PAGE EXTRACT ▸
March 2019 Humphrey Secretariat Post
Molo! Sawubona! I mean hello! I’m Jon, from South Africa: the southern-most country among 50+ on the African continent, which is the second largest continent in the world.
South Africa is a country of ~55 million people, with a national history very similar to the United States, in terms of: colonisation (by the Netherlands then Britain), genocide of indigenous peoples, settler-colonial domination, slavery across centuries, institutionalised racism and legislated racist segregation, and today, formal liberal democracy…
In South Africa, formal democracy is symbolically tied to the annual Freedom Day national holiday, established to commemorate the first one-adult, one-vote election on 27 April 1994. But South Africa’s constitution is a lot more progressive than that of the US: the bill of rights asserts rights to dignity (also 12 official languages), equality (outlawing discrimination), bodily integrity, and access to housing and healthcare, as well as the imperative of redress; and outlaw of the death penalty; and apex court judgments have outlawed the death penalty, legitimated abortion; civil unions including for homosexual couples; and, recently, marijuana for personal use. South Africa also has a set of social grants for child-care, disability, and old-age (but not unemployment). In these political and legal terms, for which generations of South Africans struggled and many died, South Africa is a fundamentally different country since 1994.

[Stored data]
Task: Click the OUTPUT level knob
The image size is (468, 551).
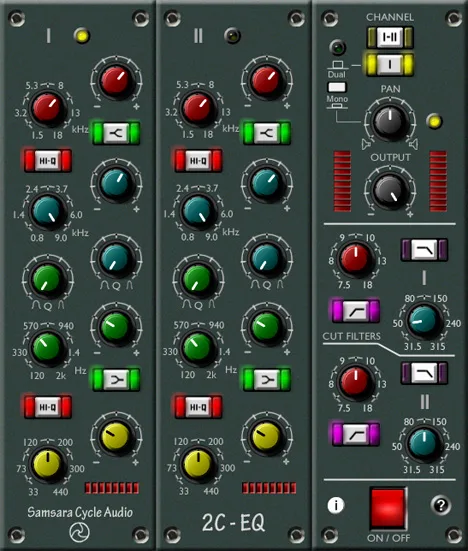Action: 390,191
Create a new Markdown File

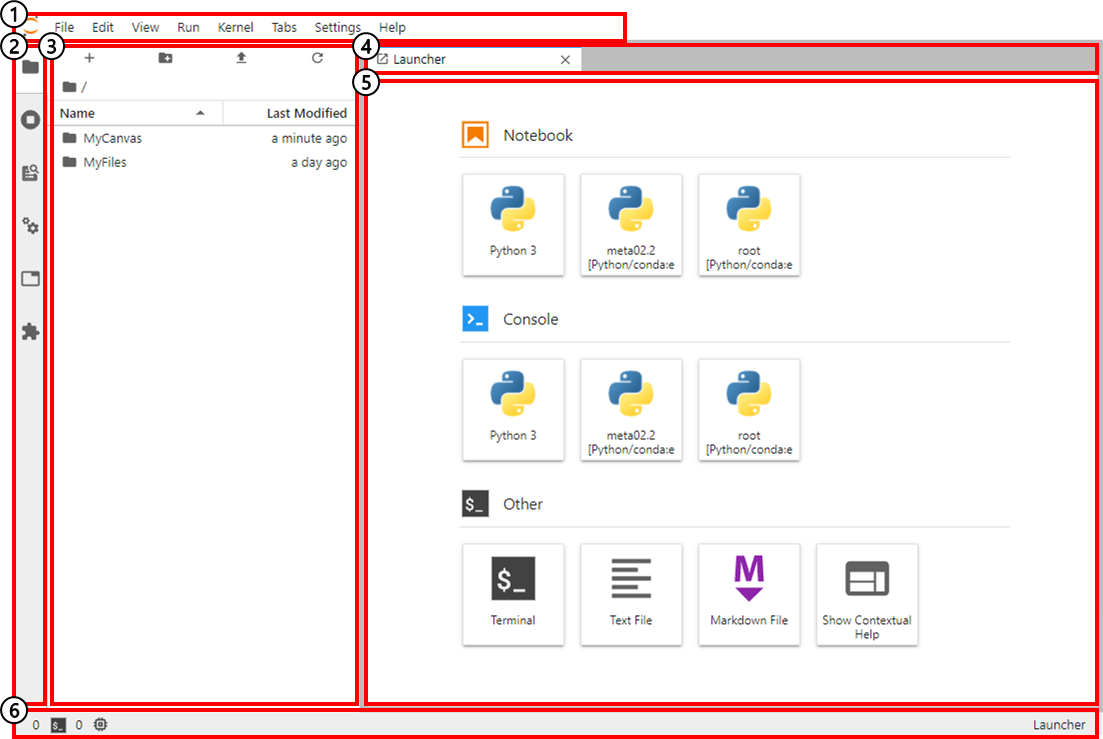(749, 594)
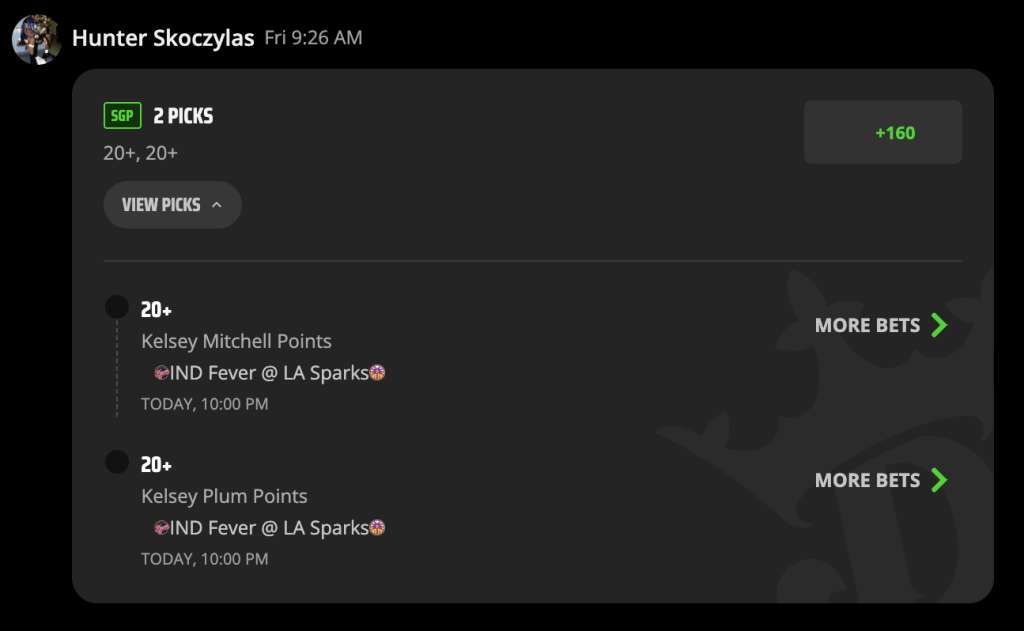Image resolution: width=1024 pixels, height=631 pixels.
Task: Collapse the View Picks expander
Action: point(172,205)
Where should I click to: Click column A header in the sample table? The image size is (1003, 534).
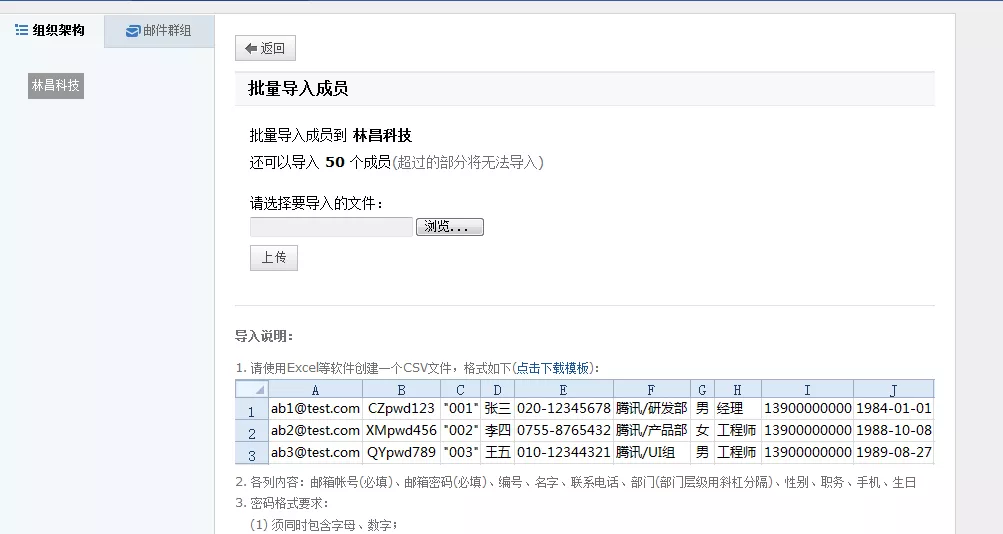point(315,390)
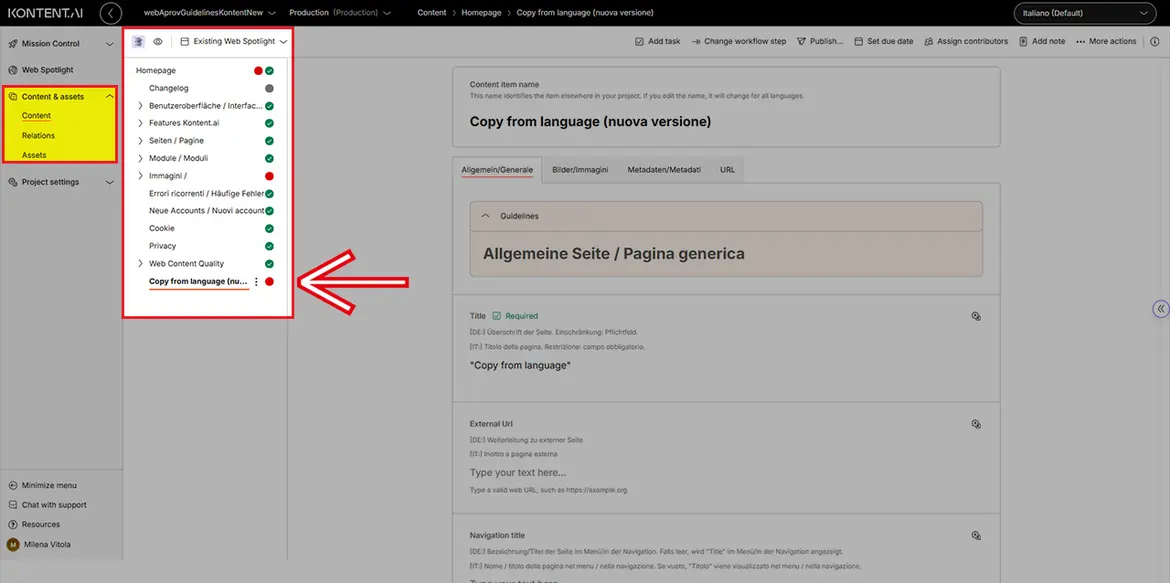Open the three-dot menu beside Copy from language
This screenshot has width=1170, height=583.
point(256,282)
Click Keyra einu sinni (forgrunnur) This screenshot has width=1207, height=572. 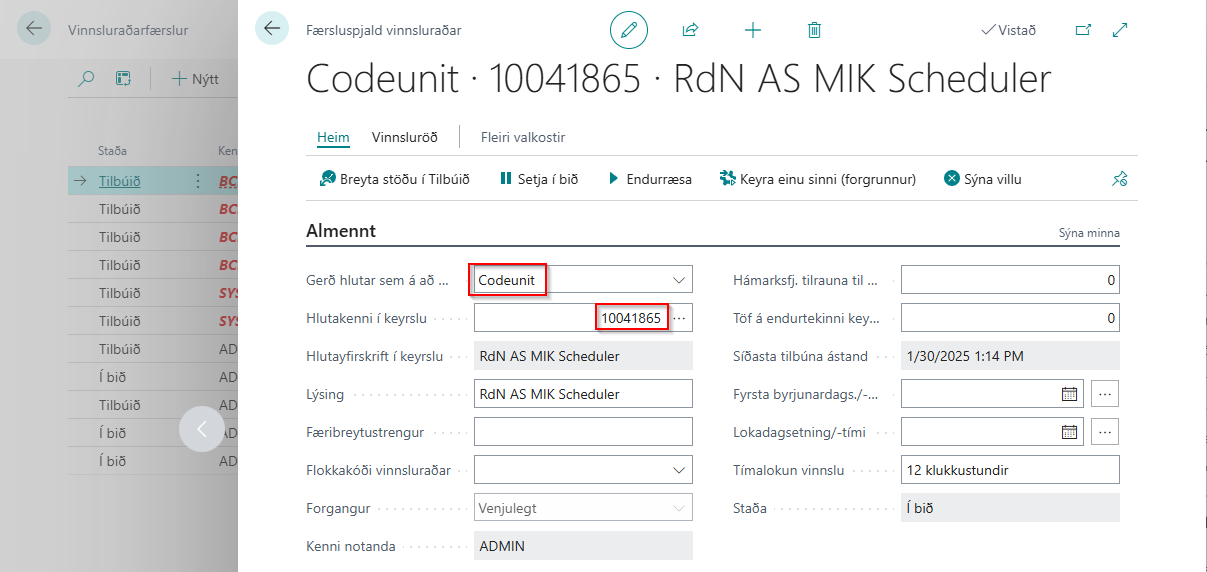817,179
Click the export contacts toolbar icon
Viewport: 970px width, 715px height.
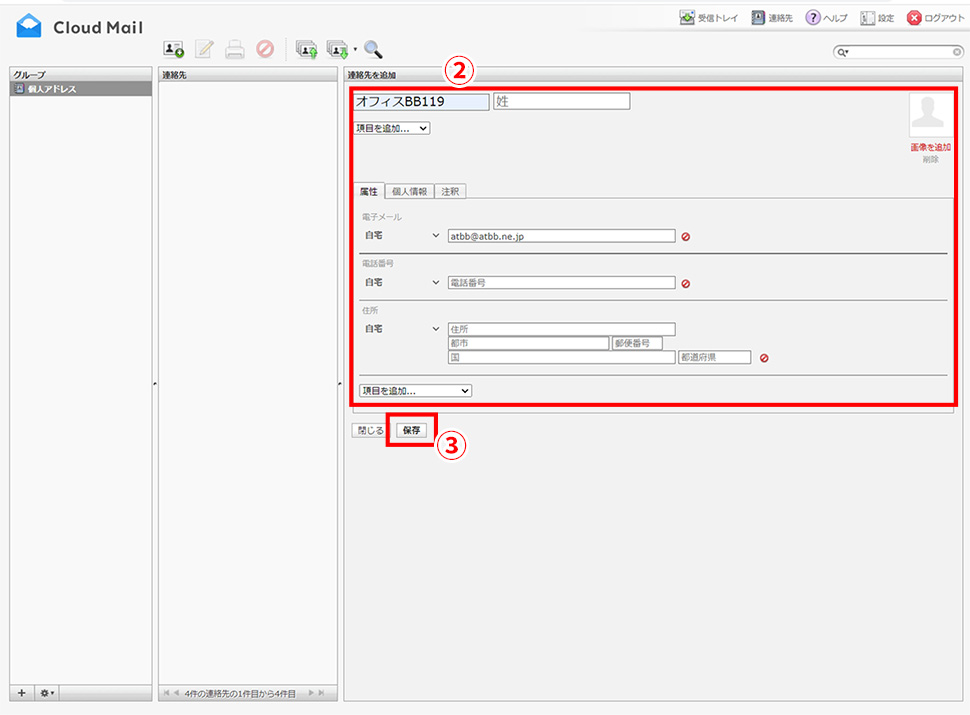[338, 49]
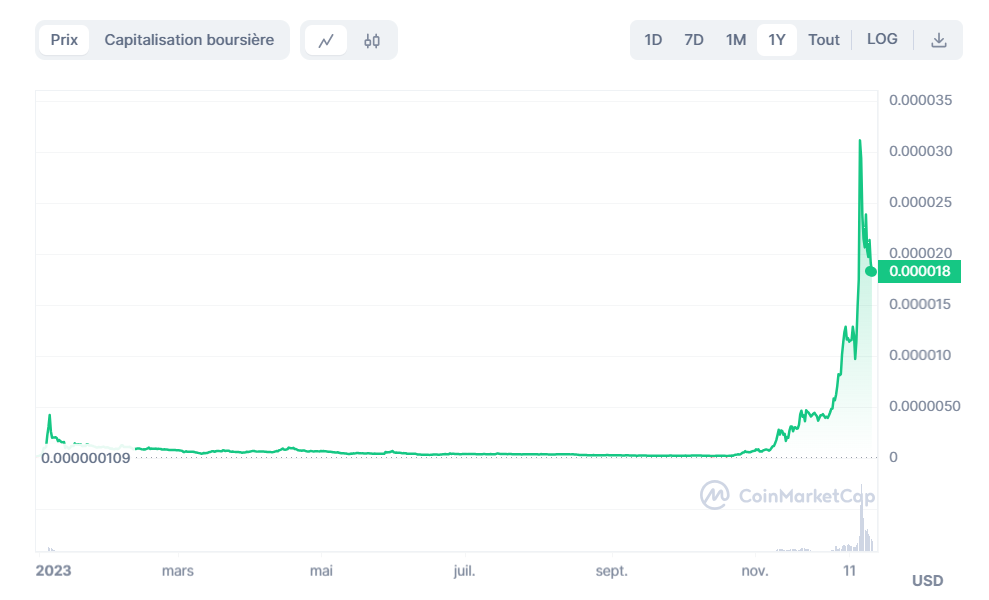
Task: Click the 0.000018 current price label
Action: 919,271
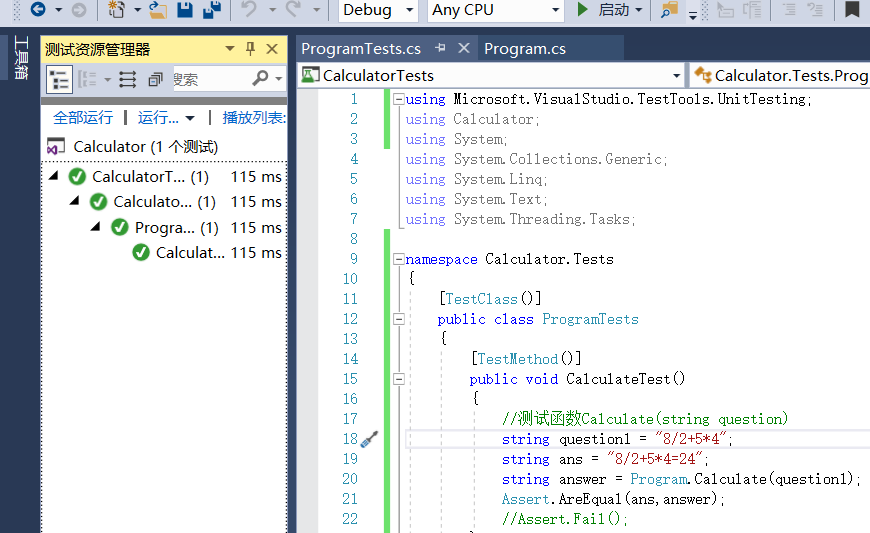This screenshot has height=533, width=870.
Task: Toggle the hierarchy view button in Test Explorer
Action: point(59,79)

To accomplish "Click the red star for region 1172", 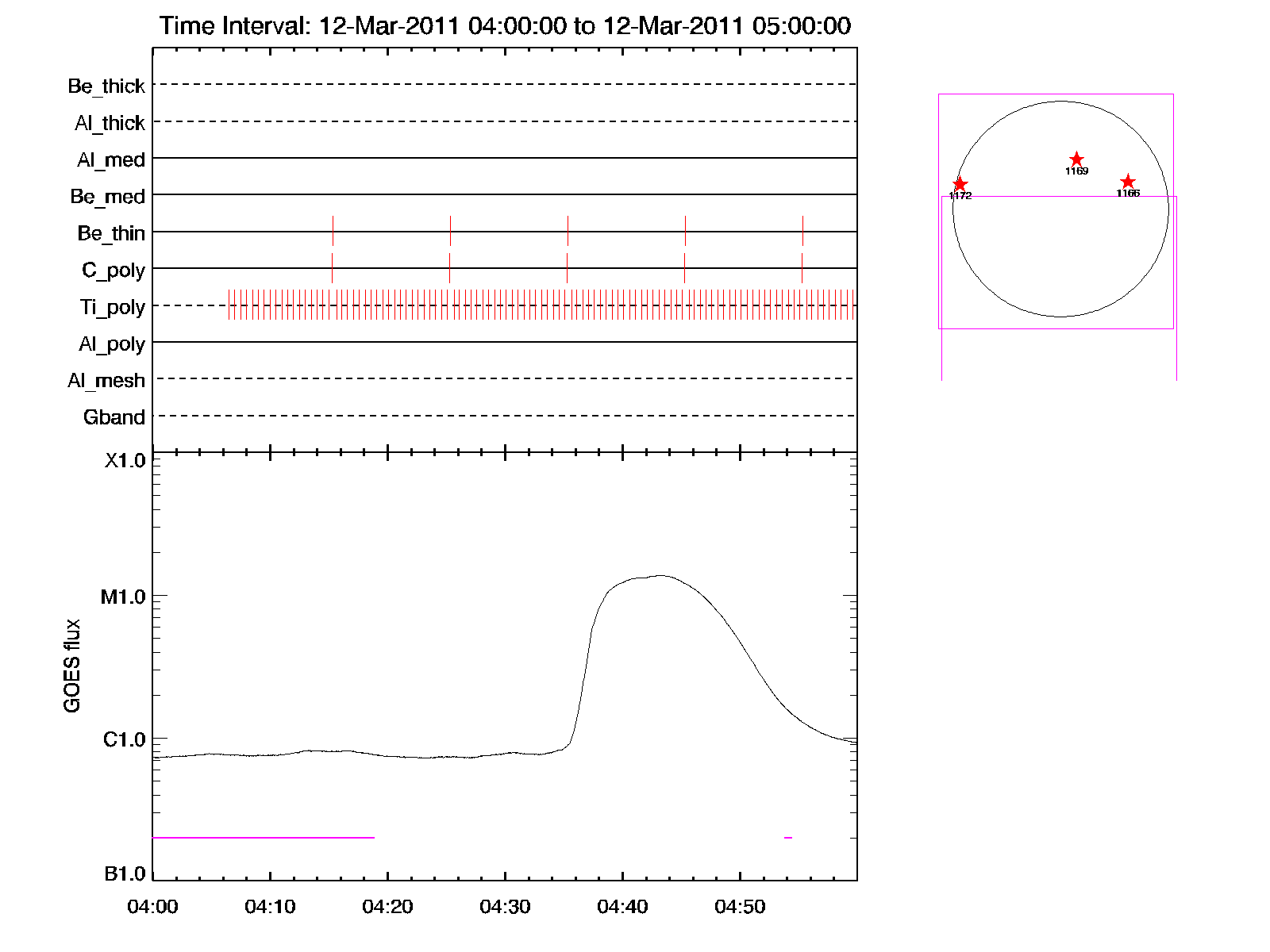I will tap(960, 184).
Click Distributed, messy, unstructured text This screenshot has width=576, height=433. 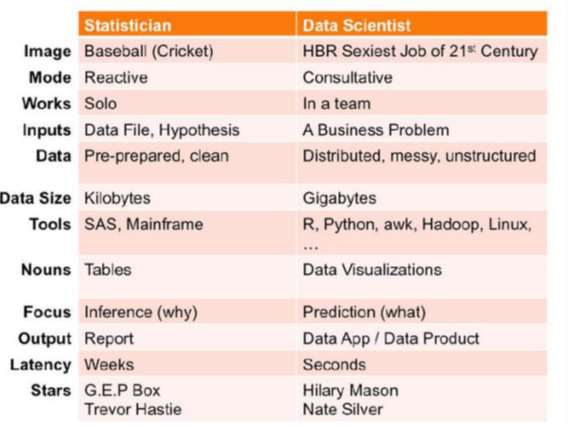tap(419, 156)
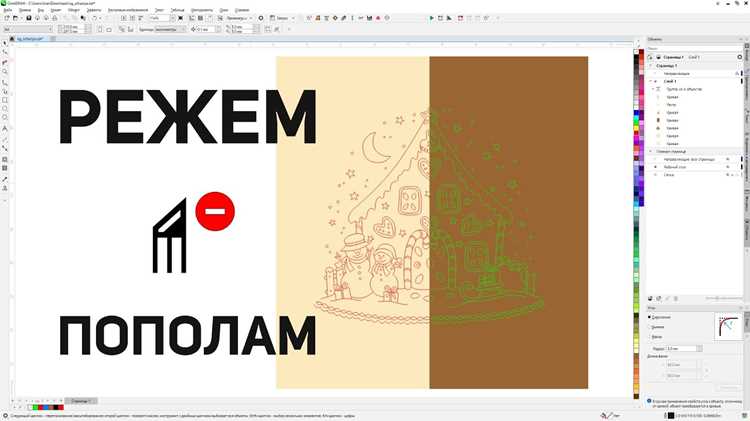Open Options via the gear icon in toolbar
The image size is (750, 421).
click(x=261, y=18)

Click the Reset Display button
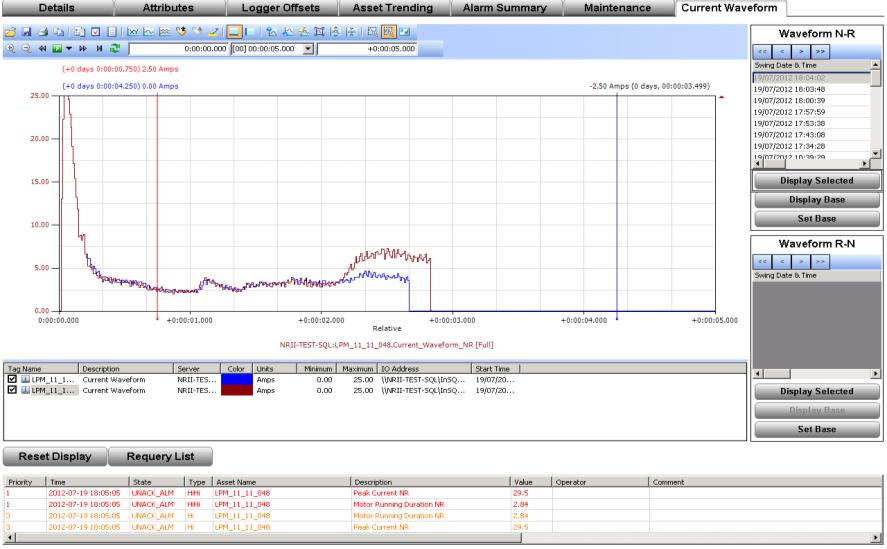pyautogui.click(x=55, y=456)
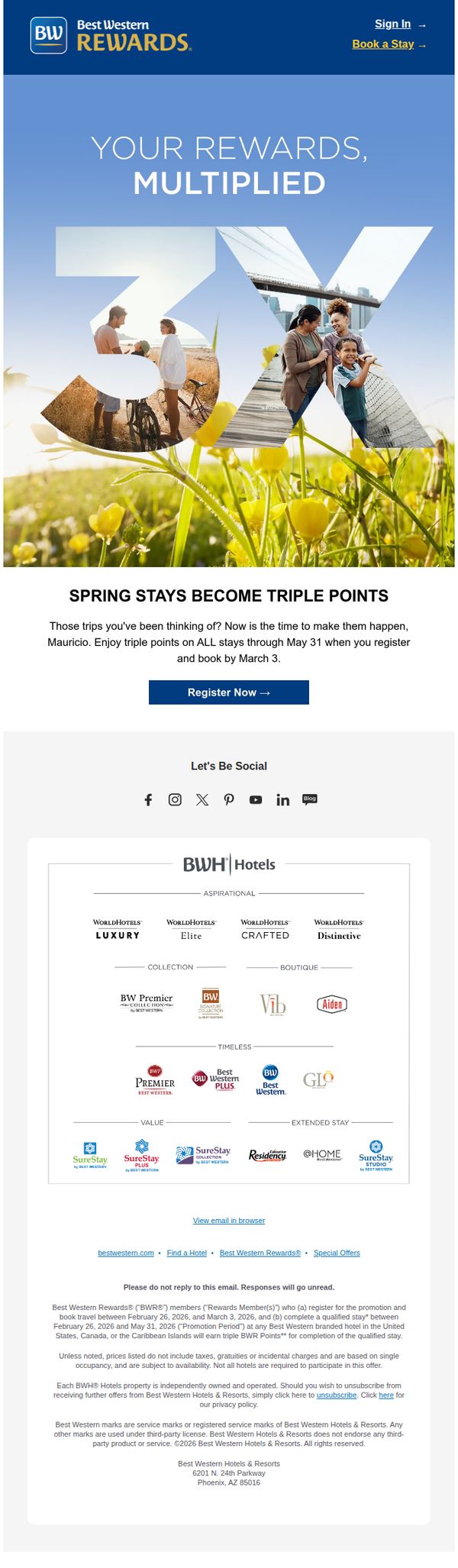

PROBLEM 1 ▸ For each statement about the South Africa post, answer yes or no and quote the words of the post that decide it: (a) South Africa has roughly 55 million people. (b) South Africa's social grants include one for unemployment. (c) Freedom Day commemorates the first one-adult, one-vote election on 27 April 1994.
PROBLEM 2 ▸ Rewrite everything in the South Africa post from "March 2019 Humphrey" down to "in the world.", swapping "hello" for "greetings".
You can set the stored data aside, since nothing here depends on it.

RESPONSE BOX 1 ▸
(a) Yes: "South Africa is a country of ~55 million people"
(b) No: "(but not unemployment)"
(c) Yes: "established to commemorate the first one-adult, one-vote election on 27 April 1994"

RESPONSE BOX 2 ▸
March 2019 Humphrey Secretariat Post
Molo! Sawubona! I mean greetings! I’m Jon, from South Africa: the southern-most country among 50+ on the African continent, which is the second largest continent in the world.